Business
HISTORY: Local couple creates games of the past
TOWN OF TONAWANDA — For some people, painting models and playing games with them is a hobby. Since Philip Viverito’s retirement from Niagara Mohawk, it has become his way of life, and his peers will soon be honoring him for it.
His love of history and model making started more than 40 years ago, when his uncle was working with a Lewiston lumber company to do some work on Fort Erie. But when his interest became a bit more sophisticated, it got harder to find the right model.
“I started scratch building because I couldn’t find the pieces that I wanted,” Viverito said. “You can get a lot of what you want online or through mail order, but you’ll probably pay 100 times more than if you make it at home.”
He didn’t stop there. Making up the rules to play the games — creating a new game from the ground up — became the next logical step. Eventually Viverito’s mother asked his wife, Lynn, what she thought of being married to a grown man who still played with toys. Lynn found a creative way to explain her acceptance.
“She told my mother ‘I know where he is, I know who he’s with and I know what he’s spending his money on. How many of his brothers can you say that about?’”
In the 1980s her support went from mere acceptance to financial backing. When Viverito decided to publish a book of rules for a game he created, the response he got was lukewarm at best.
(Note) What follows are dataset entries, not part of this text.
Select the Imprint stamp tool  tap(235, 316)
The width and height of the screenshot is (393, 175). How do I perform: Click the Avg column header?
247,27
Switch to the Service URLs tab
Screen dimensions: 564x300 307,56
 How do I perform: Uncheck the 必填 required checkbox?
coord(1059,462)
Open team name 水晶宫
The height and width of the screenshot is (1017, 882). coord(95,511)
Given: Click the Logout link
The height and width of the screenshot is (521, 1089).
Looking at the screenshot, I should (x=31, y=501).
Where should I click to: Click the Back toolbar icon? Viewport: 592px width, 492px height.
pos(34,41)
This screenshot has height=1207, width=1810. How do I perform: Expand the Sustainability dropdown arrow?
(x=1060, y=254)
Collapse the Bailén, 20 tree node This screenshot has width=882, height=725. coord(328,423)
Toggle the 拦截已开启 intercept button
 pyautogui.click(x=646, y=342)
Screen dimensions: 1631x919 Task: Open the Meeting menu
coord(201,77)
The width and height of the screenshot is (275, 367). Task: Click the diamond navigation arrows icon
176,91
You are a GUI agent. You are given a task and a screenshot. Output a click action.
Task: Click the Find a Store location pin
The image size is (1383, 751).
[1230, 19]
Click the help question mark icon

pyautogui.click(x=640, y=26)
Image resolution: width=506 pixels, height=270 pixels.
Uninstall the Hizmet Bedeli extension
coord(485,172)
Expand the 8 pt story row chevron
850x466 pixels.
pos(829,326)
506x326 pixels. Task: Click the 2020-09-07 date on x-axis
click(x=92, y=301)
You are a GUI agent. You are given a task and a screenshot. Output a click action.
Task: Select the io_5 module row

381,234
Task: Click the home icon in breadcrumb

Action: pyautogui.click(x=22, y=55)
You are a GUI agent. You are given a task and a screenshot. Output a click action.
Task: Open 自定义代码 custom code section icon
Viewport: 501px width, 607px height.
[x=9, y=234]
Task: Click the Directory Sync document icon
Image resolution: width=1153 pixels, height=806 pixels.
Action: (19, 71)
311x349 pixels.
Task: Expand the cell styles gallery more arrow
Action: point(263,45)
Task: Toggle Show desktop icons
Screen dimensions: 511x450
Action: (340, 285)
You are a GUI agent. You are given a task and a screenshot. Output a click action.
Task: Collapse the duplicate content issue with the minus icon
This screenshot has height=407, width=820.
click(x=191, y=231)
So Lynn cashed in her 401K from a previous job and started LMW Works — her own publishing company — to put the volume out herself. She’s now the publisher of all of Viverito’s work and has expanded to business to other up-and-coming game book creators who show promise.
“We had other authors come to us saying, “We like how your books look. Would you publish ours?” Lynn said. “We have two new books coming out this summer, which is about all we can manage because we have to pay up front.”
Making the games requires a knowledge of the period, something Viverito draws from the immense stacks of history books lining the shelves in his garage. And when he’s asked to host a presentation, the models come with a history lesson. He begins the talk in a classroom, without the model to back him up. Then he says something along the lines of, “Now let’s go take a look at what I mean,” and takes the kids to see the city that was just being discussed scaled down to understandable proportions.
The buildings are made primarily of light-weight plastic veneer, both for durability and to reduce the cost of shipping. The weight often makes parents a bit squeamish about their children touching them, but once Viverito picks one up and slams it on the table a few times fears of anything breaking go by the wayside.
The re-creations are so believable, in fact, that Geico Insurance used Viverito’s model of the city of Troy in a commercial. The company was filming in California and asked that the model be shipped there, but as chance would have it the piece was being stored 10 minutes away from the studio by one of Viverito’s associates on the west coast. Now his work is even making it onto the small screen.
“It hasn’t aired here, but my daughter lives in Canada and she says she’s seen it. It’s also played in Europe, so I guess Geico thinks there’s more interest in history over there,” Viverito said with a laugh.
His work has also been seen overseas in other ways. The game books LMW Works sells have ended up in places like Great Britain, Canada and Spain.
“The books have even been republished in Italian and Spanish, so I guess people must like what I’m doing,” Viverito said.
Hobby companies are particularly susceptible to the bad economy since hobbies are likely the first place a person is able to cut back. The Viveritos have seen several of their friends in the business pushed out in the last few years, but for now their cottage industry is still trudging along. They travel all over the U.S. and Canada — sometimes with all expenses paid — and Viverito will soon accept the Historical Miniatures Gaming Society East’s Legion of Honor award. Simple business practices, knowing how not to overextend themselves and keeping good customer relations are the things the Viveritos cite as helping them stay around.
“We have never borrowed money for the business,” Viverito said. “And we’re honest with people when we’re selling books, not just repackaging things with a new cover like you see a lot. That’s how we successfully created a company and we are able to list more and more books.”